### Problem
Please put the material into a JSON list of strings, one string per line with blank lines left out, beginning at the line that contains "Image resolution: width=504" and stopping after the line that contains "profile to favorites". Leave the pictures out of the list.

### Task inputs
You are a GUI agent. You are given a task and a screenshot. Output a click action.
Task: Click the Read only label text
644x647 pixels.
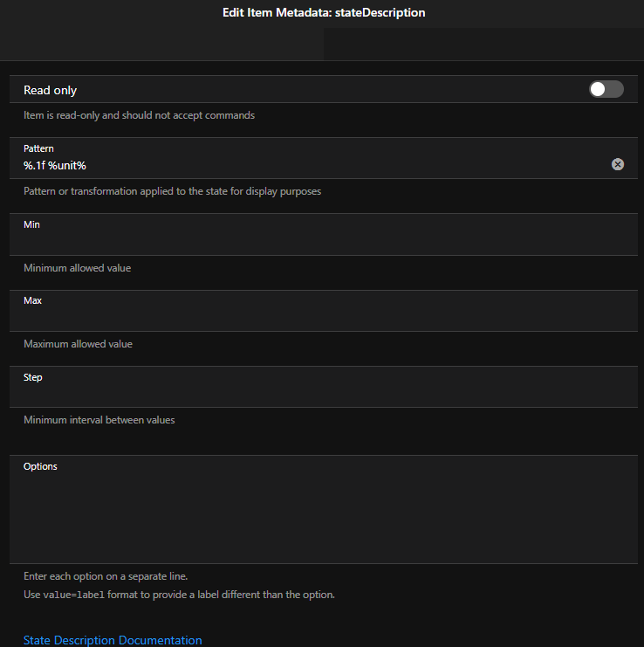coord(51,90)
* * *
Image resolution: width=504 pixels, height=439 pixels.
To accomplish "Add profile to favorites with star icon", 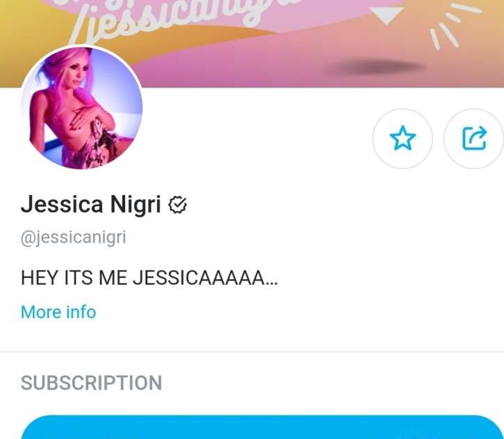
==
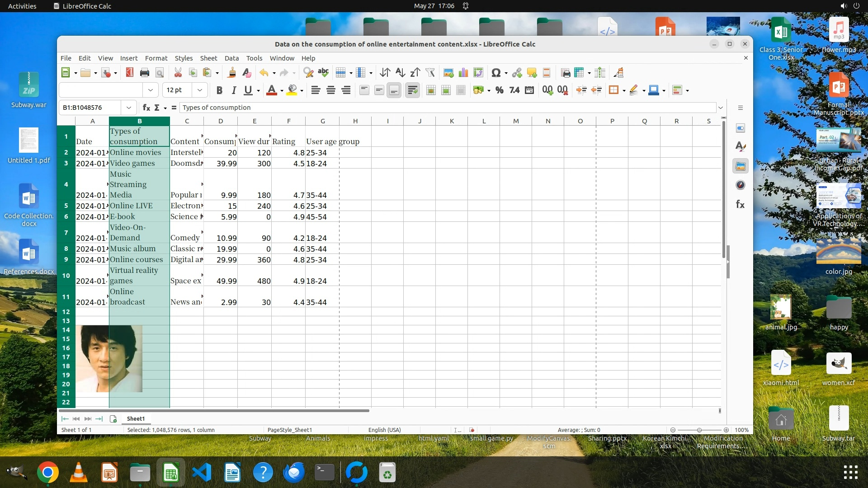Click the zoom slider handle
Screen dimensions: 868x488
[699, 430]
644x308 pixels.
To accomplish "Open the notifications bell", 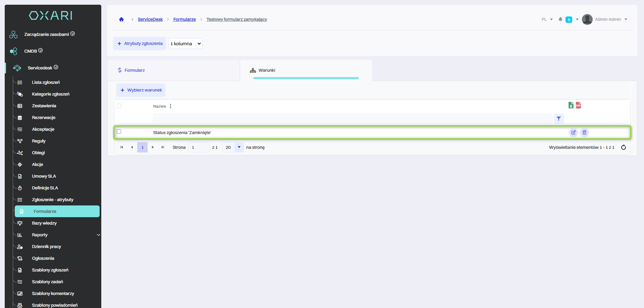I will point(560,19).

### Exercise answer
[
  "Image resolution: width=504 pixels, height=439 pixels.",
  "To accomplish \"Add profile to favorites with star icon\", "
]